TLS Interesting Books

Some interesting books/articles from the TLS this week:

Mark Synnott, The Third Pole: My Everest Climb to find the truth about Mallory and Irvine (Headline) [Reviewed by Jonathan Buckley.  The historical quest provides an excuse for climbing a mountain that he didn’t want to climb, providing insights into our contemporary attitudes towards mountains and nature.].

Gordon Campbell, Norse America: The Story of a Founding Myth (OUP) [Reviewed by Jane Kershaw.  An examination about what the myth of Norse discovery has meant for America, up to and including the recent storming of the capital].

Alice Oswald and Paul Keegan (editors), Gigantic Cinema: A Weather Anthology (Cape) [Reviewed by Nancy Campbell.  An engaging collection of writing on the weather from around the world].

Lisa Taddeo, Animal (Bloomsbury Circus) [Reviewed by Beejay Silcox.  An intense novel focused on the experiences of Joan, who is ‘trained in the art of sexual combat’, and describes herself as depraved.  Taddeo was recently interviewed on Front Row].

Jessica Kilburn, Thomas Hennell: The Land and the Mind (Pimpernel Press).  [Reviewed by Susan Owens.  A life of the largely forgotten English landscape painter Thomas Hennell, who worked largely in the early C.20th].

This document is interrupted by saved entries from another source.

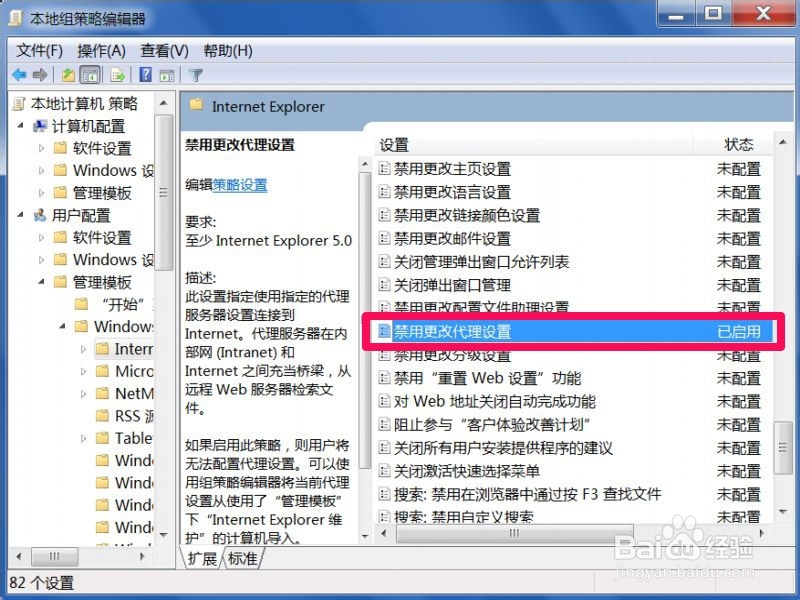Click the Filter funnel toolbar icon
800x600 pixels.
pos(196,74)
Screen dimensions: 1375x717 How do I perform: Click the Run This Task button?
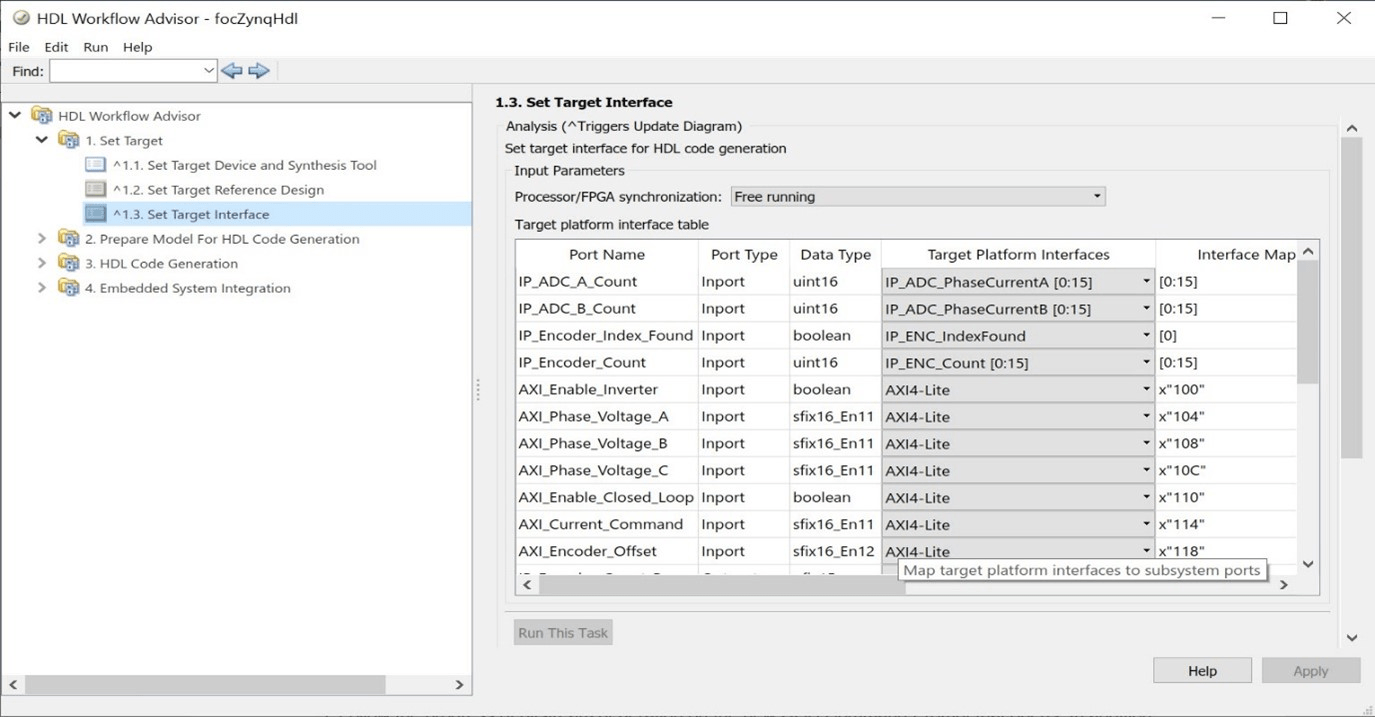(x=563, y=633)
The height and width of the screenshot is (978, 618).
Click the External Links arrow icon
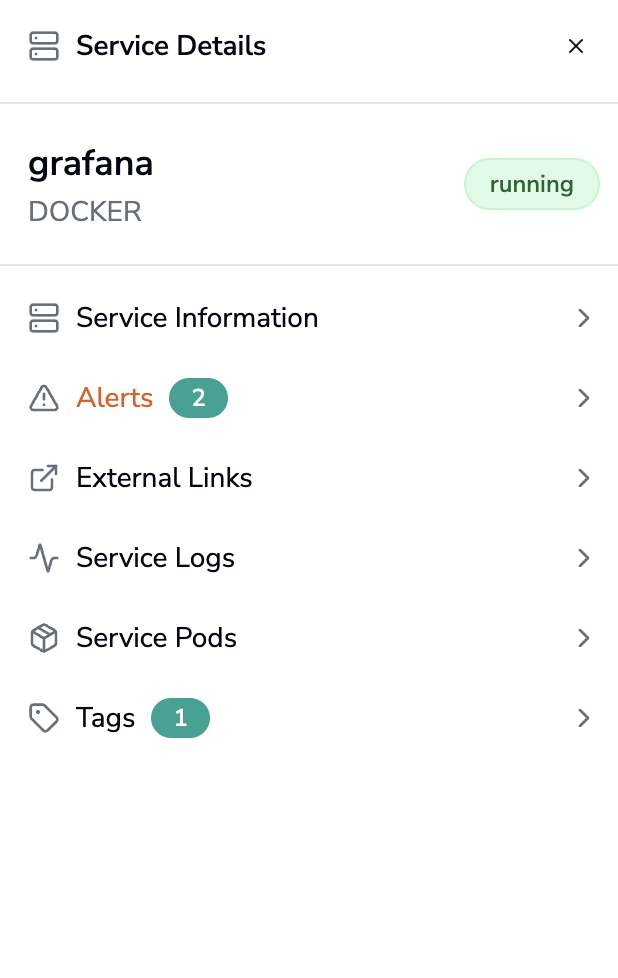click(44, 478)
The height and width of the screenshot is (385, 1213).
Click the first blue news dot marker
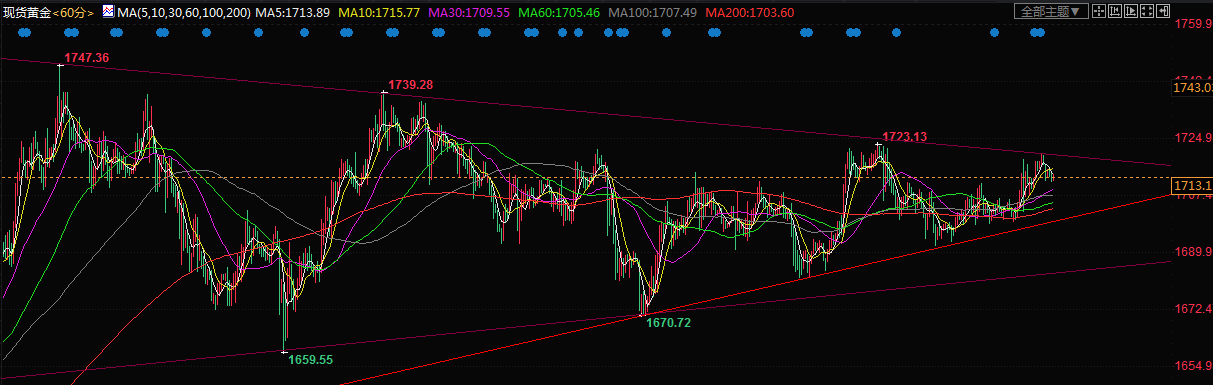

Glenn Frankel, Shooting Midnight Cowboy: Art, Sex, Lonliness, Liberation, and the Making of a Dark Classic (Farrar, Straus and Giroux) [Reviewed by Keith Hopper.  Sounds like a very interesting book that explores the making of the 1969 film Midnight Cowboy staring Jon Voight and Dustin Hoffman.  It was an important exploration of gay relationships and the only X-rated film to win best picture at the Oscars]. 

Kate Darling, The New Breed: How to Think about Robots (Allen Lane) [Reviewed by Regina Rini.  Sociologist of robotics arguing that we should treat robots like animals.  They are not going to take over the world just yet…. Regina Rini explores some of the problems with this and the power it gives to AI companies.].